§ Problems and tasks:
1: Decide whether each statement below agrees with the text about the Atomic Kitten album, answering yes or no and quoting the words from the text that settle it. (a) The album was released by Virgin Records. (b) Right Now and Feels So Good had already come out in the United States before this album. (c) The group's cover of "The Tide Is High" appeared in the soundtrack of The Lizzie McGuire Movie.
2: Extend the text about the Atomic Kitten album, picking up after its final sentence.

§ Text provided:
Compilation album by Atomic Kitten
- Released: 22 April 2003
- Studios: The Motor Museum Studio, Metropolis Studios, Wise Buddha Music Studios, etc.
- Genre: Pop
- Length: 41:50
- Label: Virgin
- Producers: Absolute; Trevor Steele; Hugh Goldsmith;

Atomic Kitten chronology
| Feels So Good (2002) | Atomic Kitten (2003) | Ladies Night (2003) |

= Atomic Kitten (album) =

2003 compilation album by Atomic Kitten

Atomic Kitten is a complilation album by English girl group Atomic Kitten. It was released by Virgin Records on 22 April 2003 in the United States, where their first two albums Right Now and Feels So Good had not been released yet, serving as their debut. In support of its release, the group partnered with Disney to feature their cover of "The Tide Is High" in the soundtrack of The Lizzie McGuire Movie, starring Hilary Duff.

[Stored data]
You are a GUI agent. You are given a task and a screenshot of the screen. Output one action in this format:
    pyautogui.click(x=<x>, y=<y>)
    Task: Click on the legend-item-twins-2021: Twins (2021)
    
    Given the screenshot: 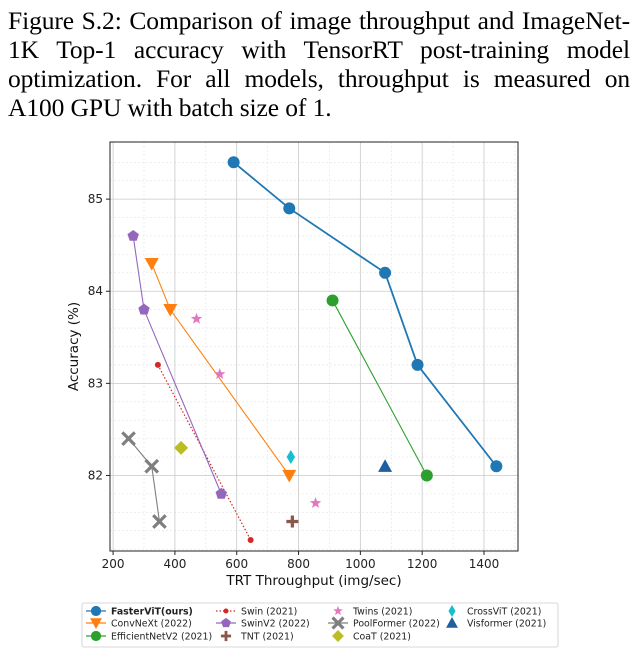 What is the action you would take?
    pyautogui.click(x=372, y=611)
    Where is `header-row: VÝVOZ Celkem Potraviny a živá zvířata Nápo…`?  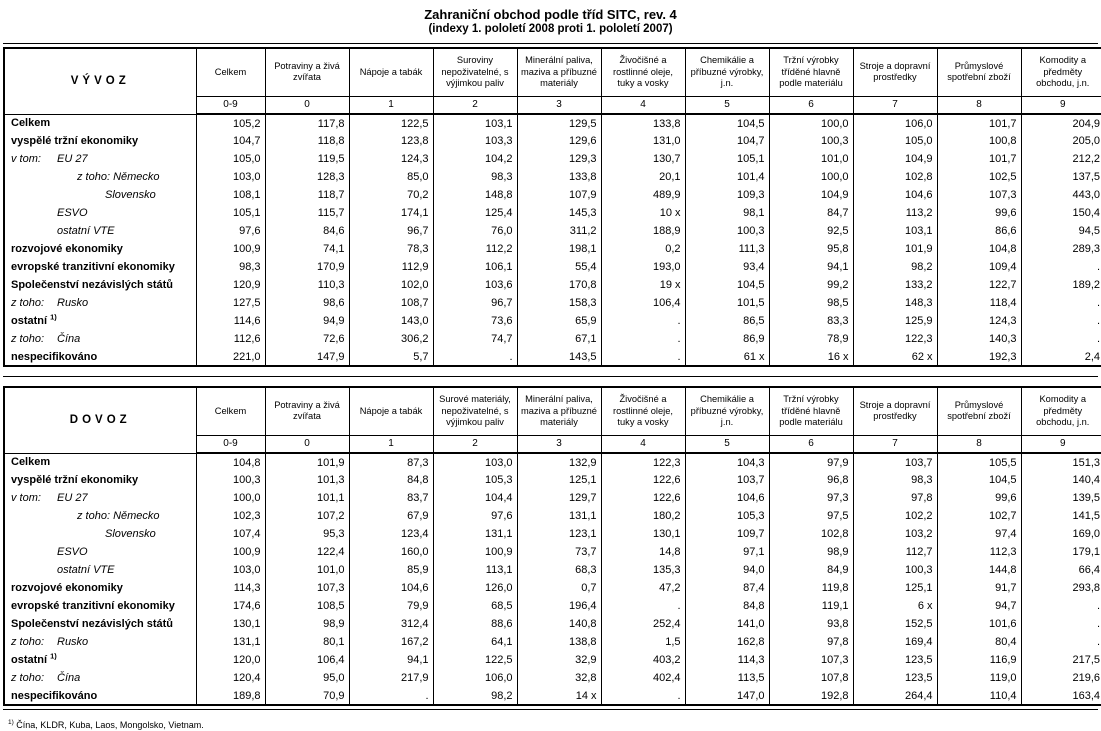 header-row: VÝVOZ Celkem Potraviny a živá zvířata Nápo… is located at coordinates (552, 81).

§ Responses:
1:
(a) Yes: "It was released by Virgin Records on 22 April 2003 in the United States"
(b) No: "where their first two albums Right Now and Feels So Good had not been released yet"
(c) Yes: "feature their cover of "The Tide Is High" in the soundtrack of The Lizzie McGuire Movie"

2:
==Critical reception==

Dan Aquilante of the New York Post prasied Atomic Kitten's self-titled album for its catchy, radio-friendly sound, highlighting "It's OK," their fresh take on "The Tide Is High," and the Motown-influenced ballad "Love Doesn't Have to Hurt."

Professional ratings
Review scores
| Source | Rating |
| New York Post | Star Half star |

==Commercial performance==
Despite promotional efforts, the album failed to chart on the US Billboard 200. In New Zealand, where the group's previous albums Right Now and Feels So Good had achieved success, the album peaked at number seven.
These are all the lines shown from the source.